● Aim
Copy the entries word for word from the start through the line that contains "pos(1398,126)", and include that line. Leave the pictures out of your copy.

(Click-target data)
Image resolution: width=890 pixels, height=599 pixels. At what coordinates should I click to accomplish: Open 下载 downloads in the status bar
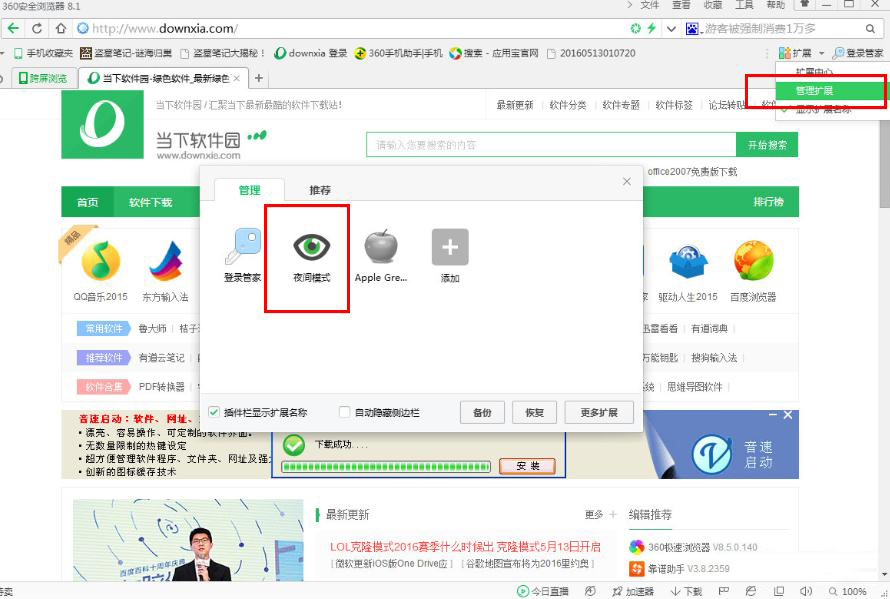[687, 591]
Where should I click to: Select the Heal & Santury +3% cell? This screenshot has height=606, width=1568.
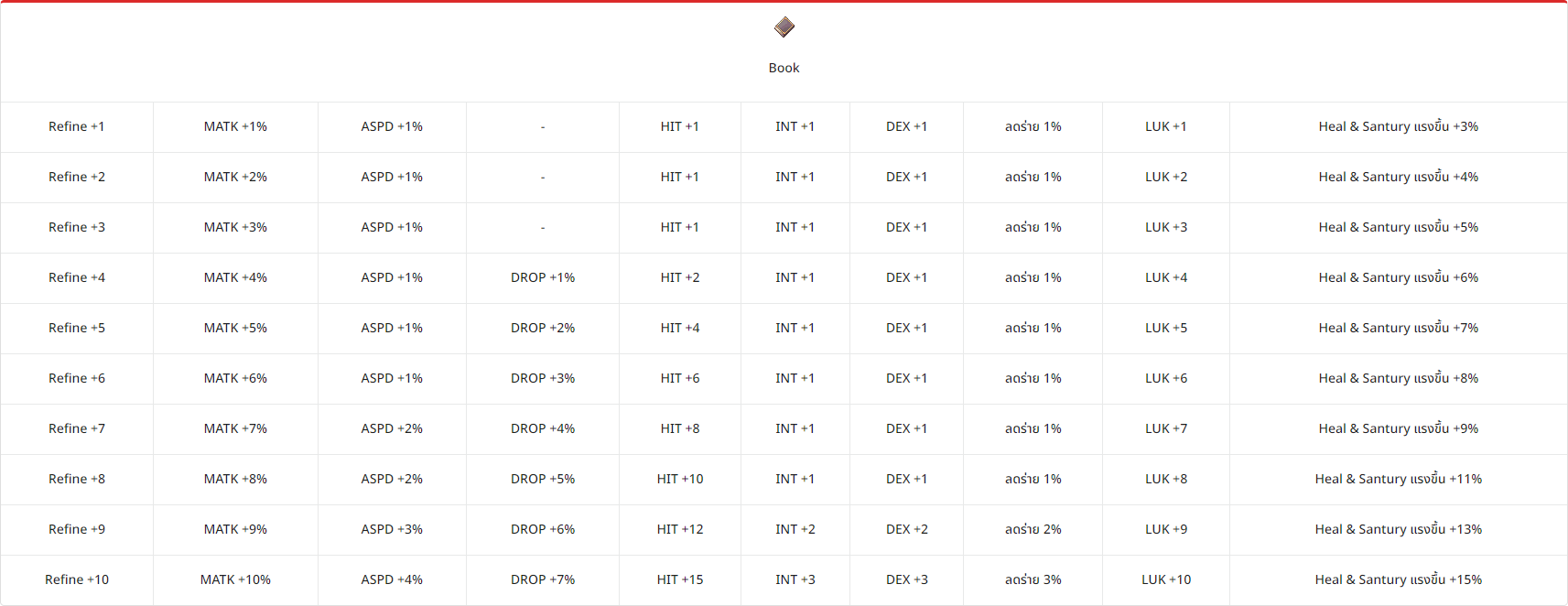pos(1398,126)
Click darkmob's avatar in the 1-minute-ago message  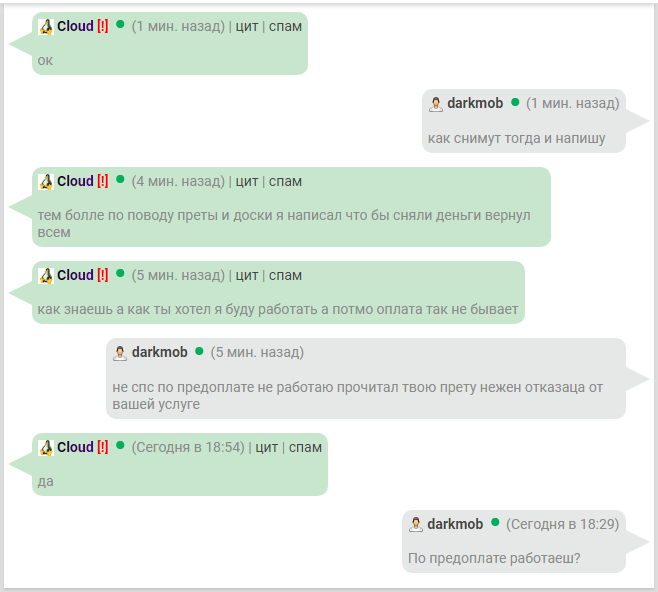tap(435, 104)
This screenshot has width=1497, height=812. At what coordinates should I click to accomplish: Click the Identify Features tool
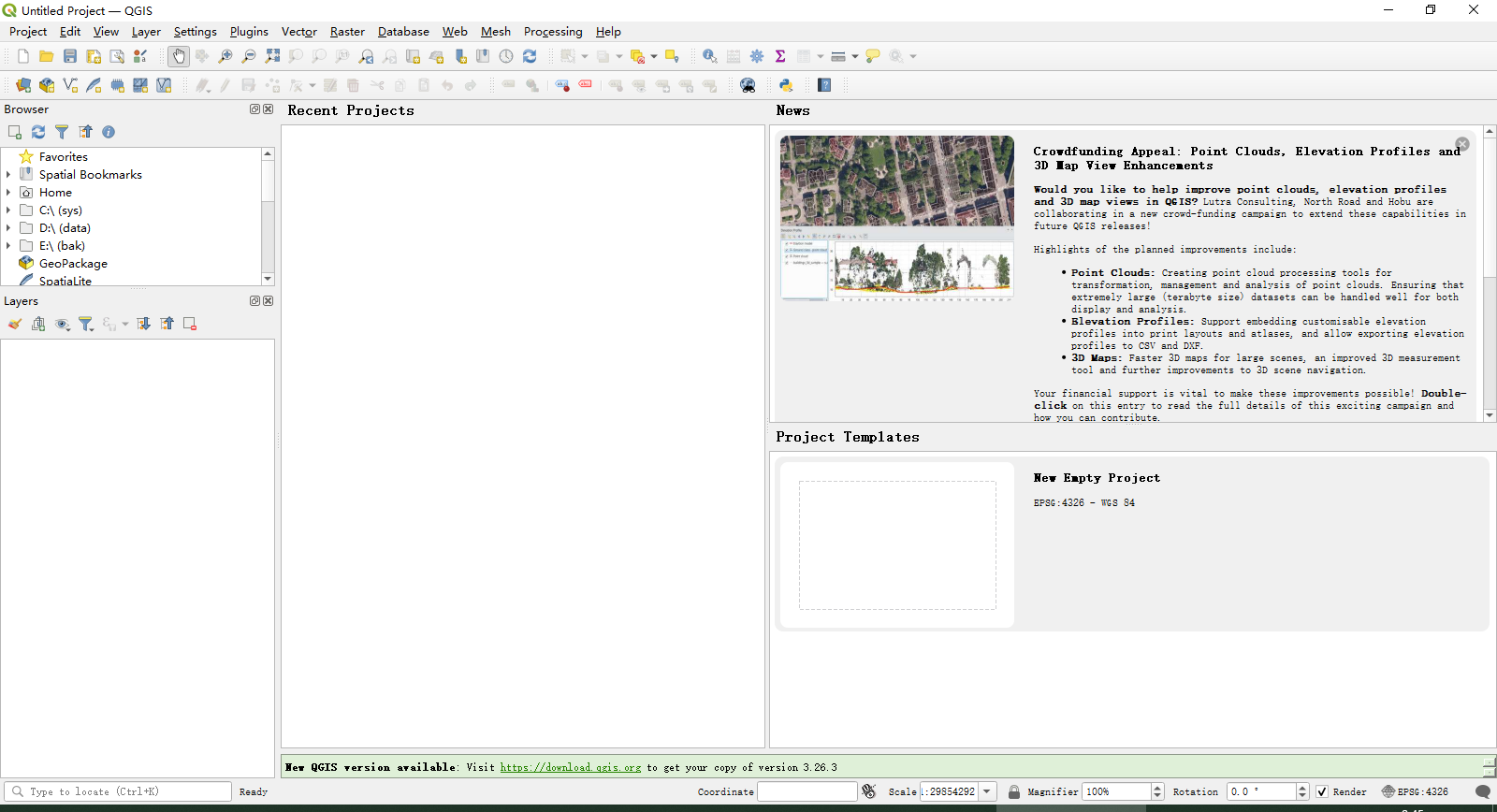710,57
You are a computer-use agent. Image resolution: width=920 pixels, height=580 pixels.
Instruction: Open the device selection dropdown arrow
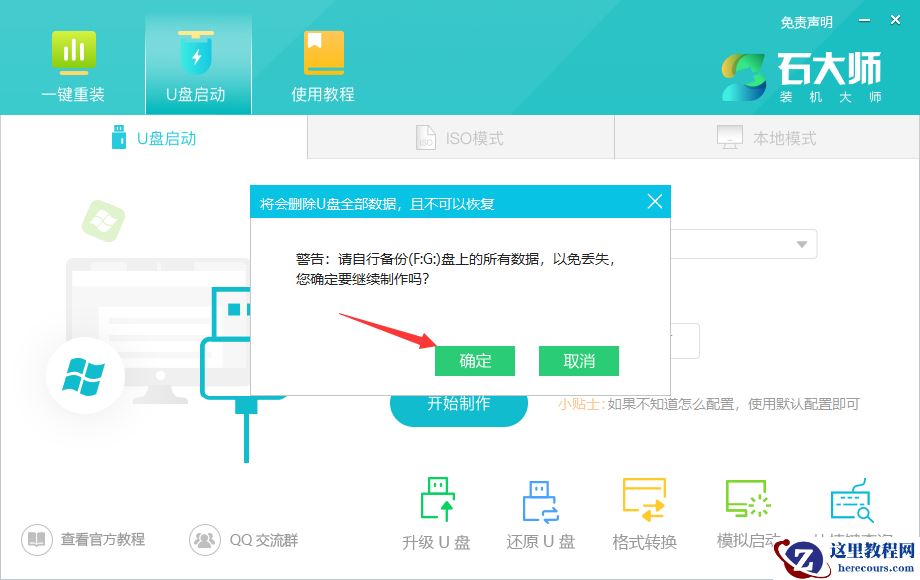pyautogui.click(x=800, y=244)
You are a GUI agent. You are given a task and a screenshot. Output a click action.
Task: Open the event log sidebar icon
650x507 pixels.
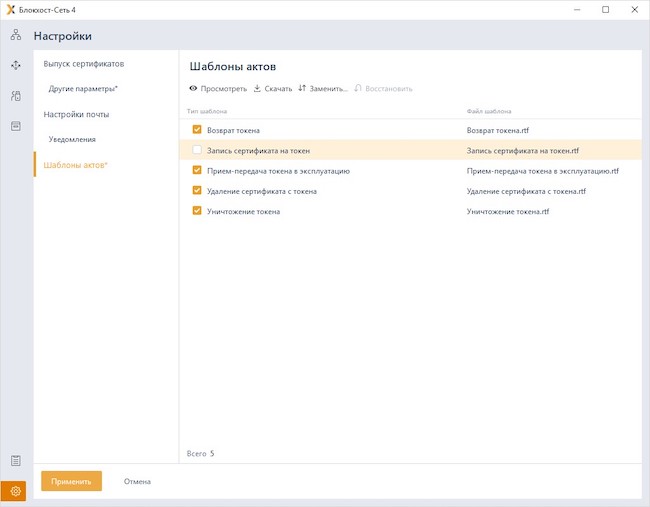16,461
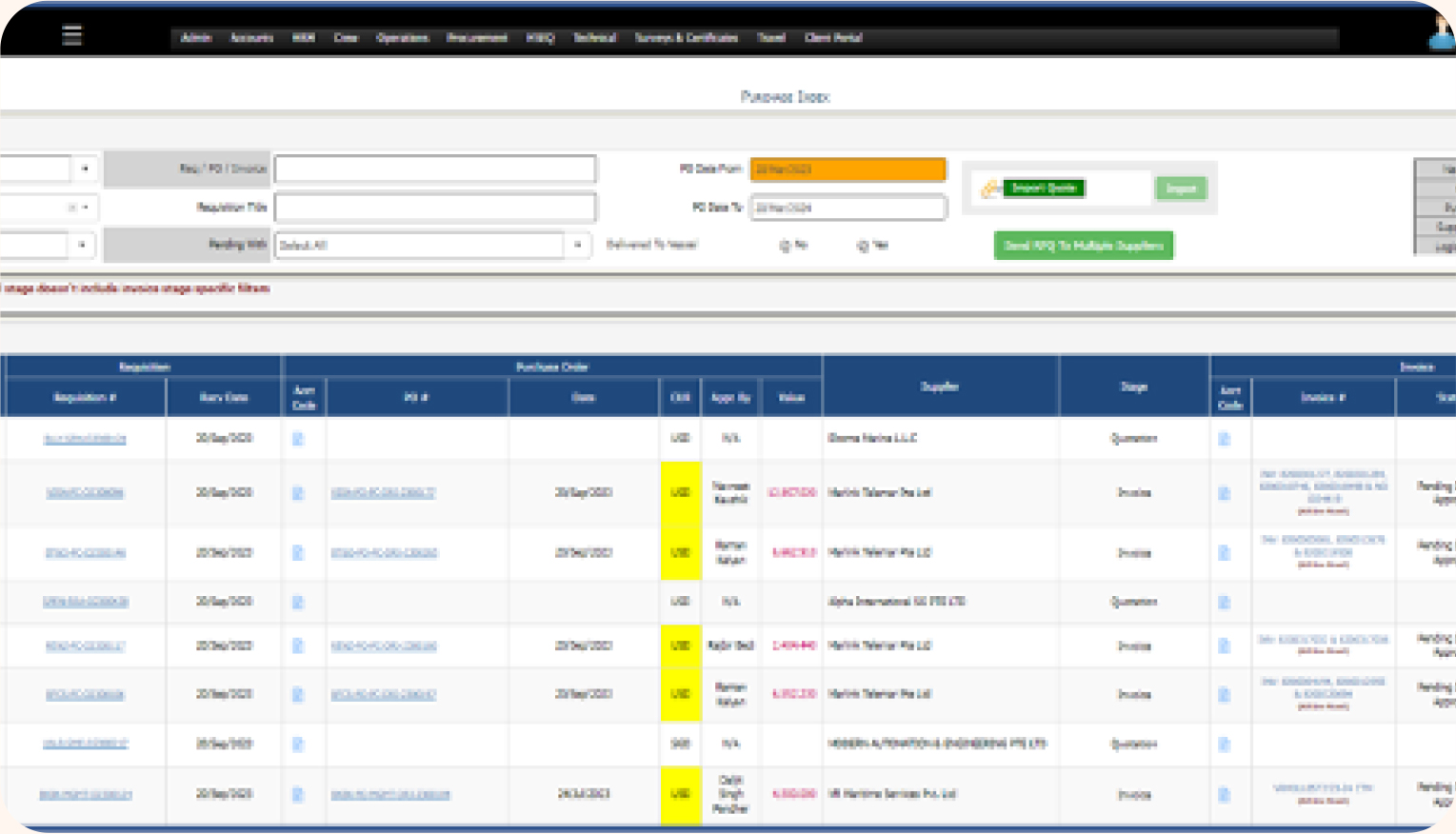Open invoice document icon in VR Maritime row

tap(1225, 794)
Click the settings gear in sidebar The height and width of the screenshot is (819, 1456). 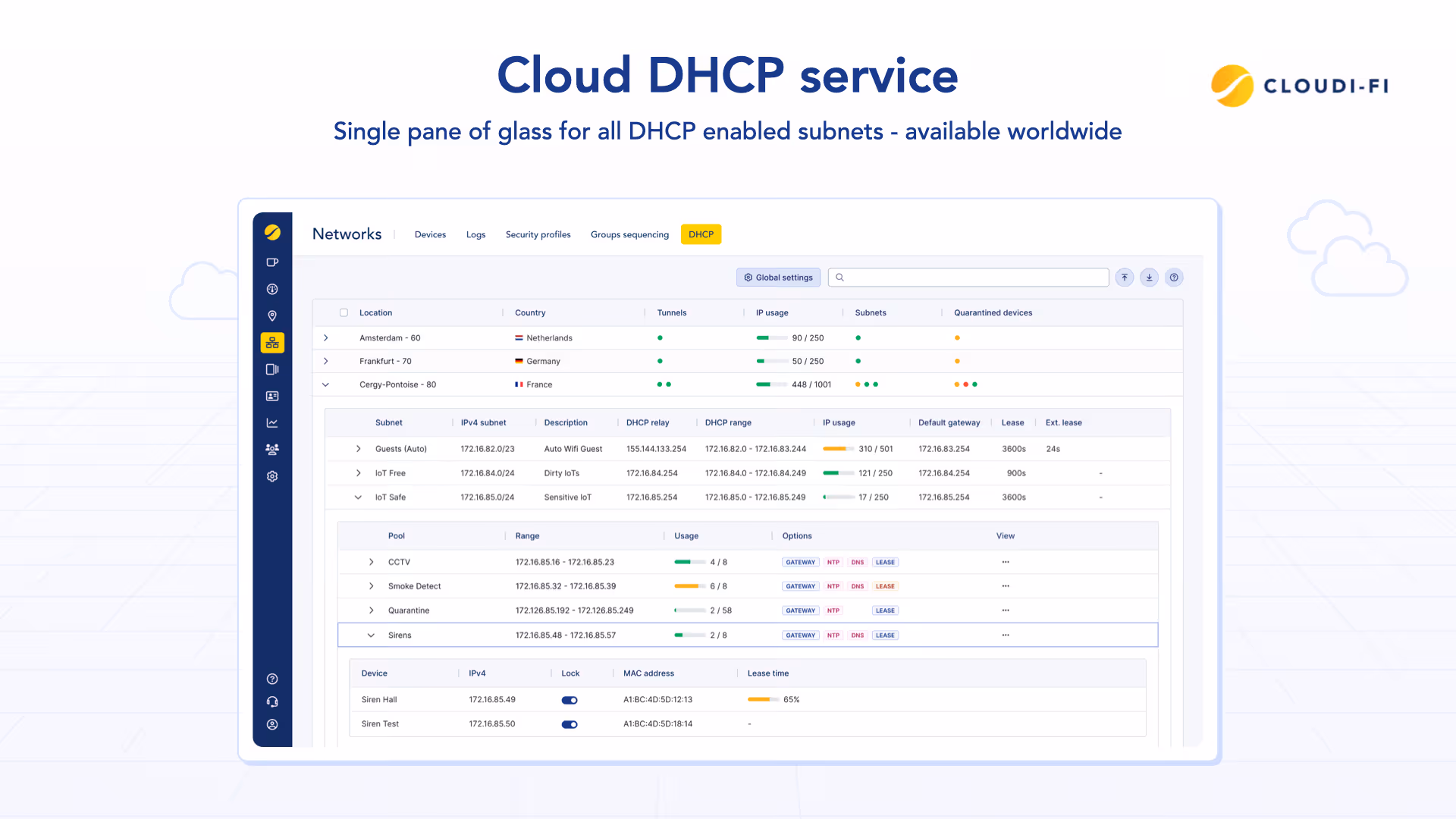click(x=272, y=476)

● Completed task
Image resolution: width=890 pixels, height=599 pixels. At what coordinates should I click to accomplish: Open 下载 downloads in the status bar
[687, 591]
Where should I click to: Select the Heal & Santury +3% cell? This screenshot has height=606, width=1568.
pos(1398,126)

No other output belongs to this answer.